- Born: Talduwe Ratugama Rallage Weris Singho 27 August 1915
- Died: 6 July 1962 (aged 46) Welikada Prison, Western Province, Ceylon
- Criminal status: Executed by hanging
- Criminal charge: Murder (assassination of S. W. R. D. Bandaranaike)
- Penalty: Death by hanging

= Talduwe Somarama =

Sri Lankan Buddhist monk; murderer of Prime Minister Bandaranaike (1959)

Talduwe Ratugama Rallage Weris Singho, better known as Talduwe Somarama Thero (27 August 1915 – 6 July 1962) was a Ceylonese Buddhist priest who shot and killed S. W. R. D. Bandaranaike, the fourth prime minister of Ceylon (later Sri Lanka) in 1959.

==Early life==
Somarama Thero was born on 27 August 1915, to Iso Hamy and Ratugama Rallage Dieris Appuhamy. He was robed when he was 14 on 20 January 1929, and received his schooling at Talduwa Ihala School. He allegedly received his higher ordination as a Thero (Buddhist monk) in Kandy on 25 June 1936.

==The assassination==

Allegedly drafted into the conspiracy by Mapitigama Buddharakkitha, the chief incumbent of the Kelaniya Raja Maha Vihara, Somarama reluctantly consented to assassinate the prime minister "for the greater good of his country, race and religion". Buddharakkitha attributed Bandaranaike's failure to aggressively pursue the nationalist reforms as the motive to eliminate him. Others attributed the assassin's motives to his obligation to Buddharakkitha, together with Prime Minister Bandaranaike's delay in fulfilling his campaign promises to Buddhism.

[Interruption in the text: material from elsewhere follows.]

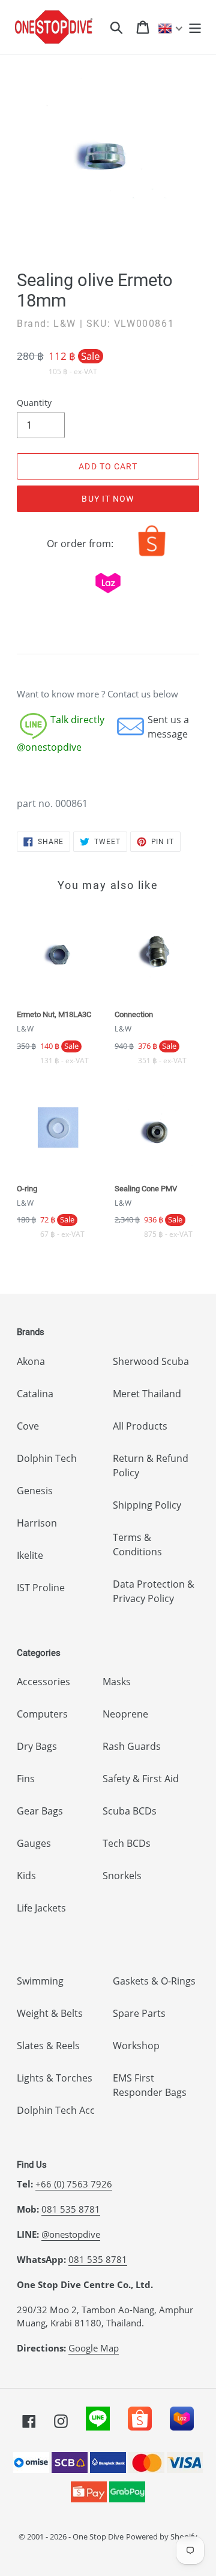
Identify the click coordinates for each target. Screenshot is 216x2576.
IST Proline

The date was set for 25 September 1959, when Somarama was to visit Bandaranaike at his home and shoot him at point-blank range. His saffron robes gave him free access to Tintagel, the private residence of Bandaranaike, in Rosmead Place, Colombo. As the prime minister commenced his routine meetings with the public, Somarama waited patiently for his turn. When the monk's presence was announced to him, Bandaranaike rose to greet him in the traditional Buddhist manner. The assassin then pulled out a revolver hidden in his robes and fired at the prostrate prime minister. Somarama was injured in firing between himself and the prime minister's bodyguards. Prime Minister Bandaranaike succumbed to his wounds the following day.

Somarama then faced trial, along with four other involved in the conspiracy. It was a hopeless case, and in spite of a resourceful defense the jury unanimously found Somarama guilty of the capital offense. Before sentencing him to death, the trial judge, Justice T. S. Fernando, QC, CBE, told Somarama he had a "streak of conscience as he did not attend court in his saffron robes." The chief conspirator, Mapitigama Buddharakkitha and H. P. Jayawardena, a businessman closely associated with him, were found guilty of conspiracy to murder. Bandaranaike had suspended capital punishment, but after his death the government had it restored. In an apparent blunder by the draftsman, the law re-establishing the death penalty failed to include conspiracy to murder. As a consequence, while Somarama would be hanged, the two chief conspirators escaped with life sentences.

Somarama was hanged at Welikada Prison on 6 July 1962. He gave up his robes a fortnight before his hanging and, two days before his execution, was baptized as a Christian by an Anglican priest.